## GIVEN ENTRIES
+ + + + +

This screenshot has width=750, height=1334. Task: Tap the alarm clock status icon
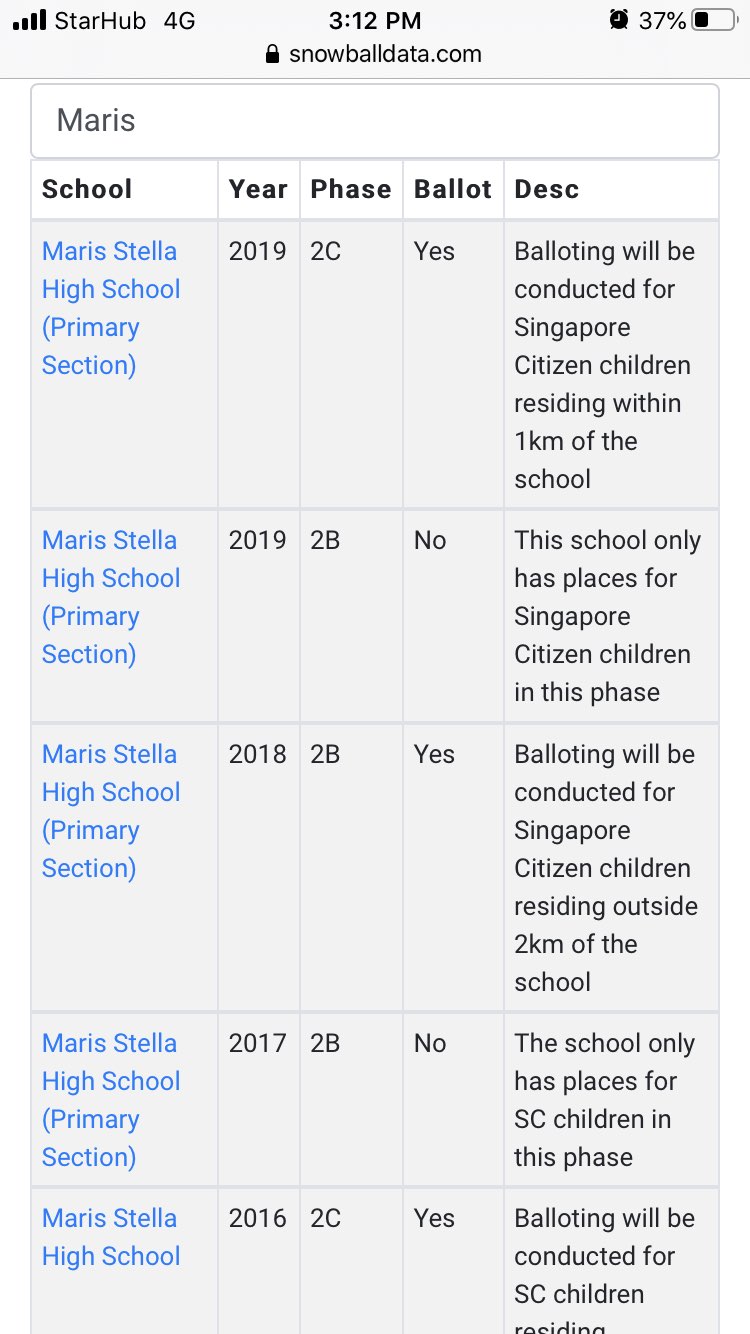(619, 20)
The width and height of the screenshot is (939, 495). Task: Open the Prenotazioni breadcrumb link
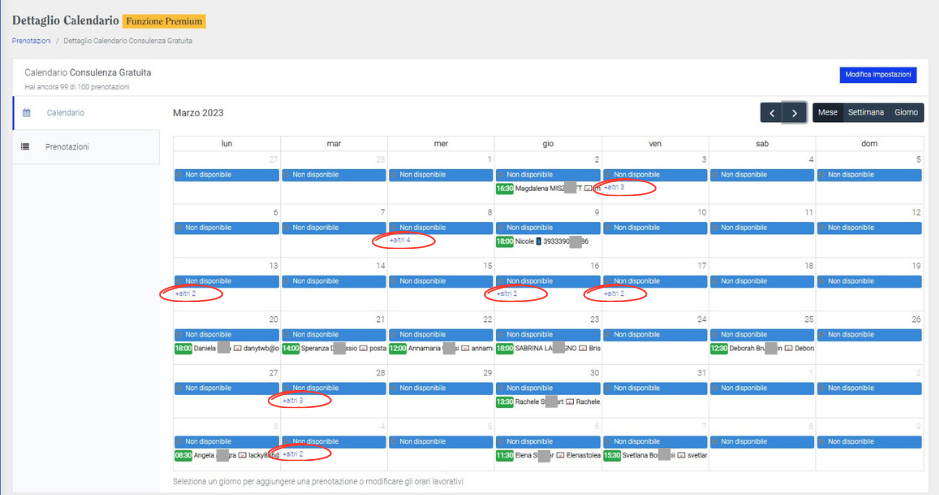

+ + + + +

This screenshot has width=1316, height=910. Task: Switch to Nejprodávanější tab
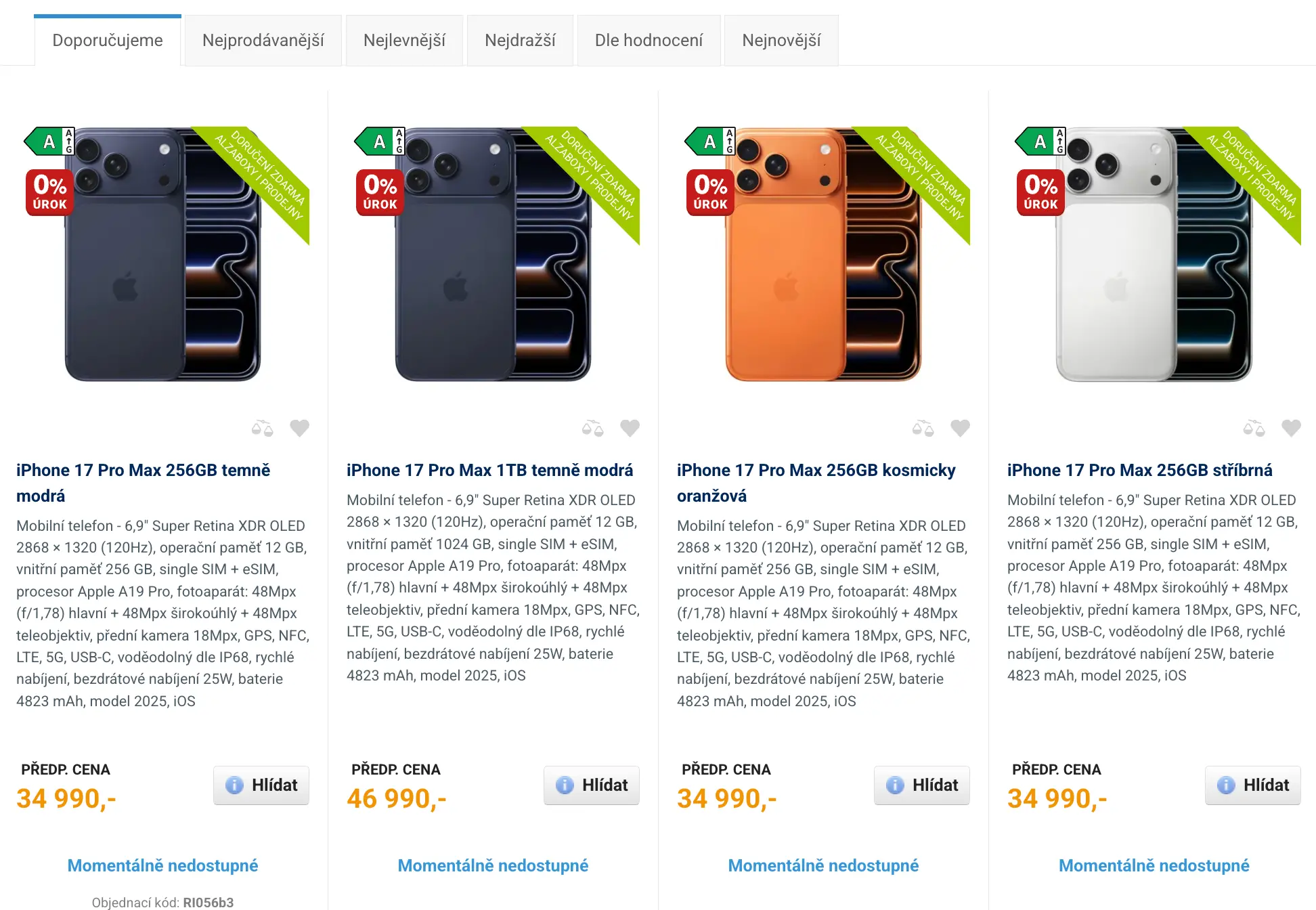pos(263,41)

+ + + + +

## WHAT TO WORK ON
Copy nothing but the lines above from the one with "This screenshot has width=750, height=1334." to the one with "The width and", inclusive, word for word. Leave every picture out.

## TASK RESULT
This screenshot has width=750, height=1334. Task: Tap the alarm clock status icon
(619, 20)
The width and height of the screenshot is (939, 495). Task: Open the Prenotazioni breadcrumb link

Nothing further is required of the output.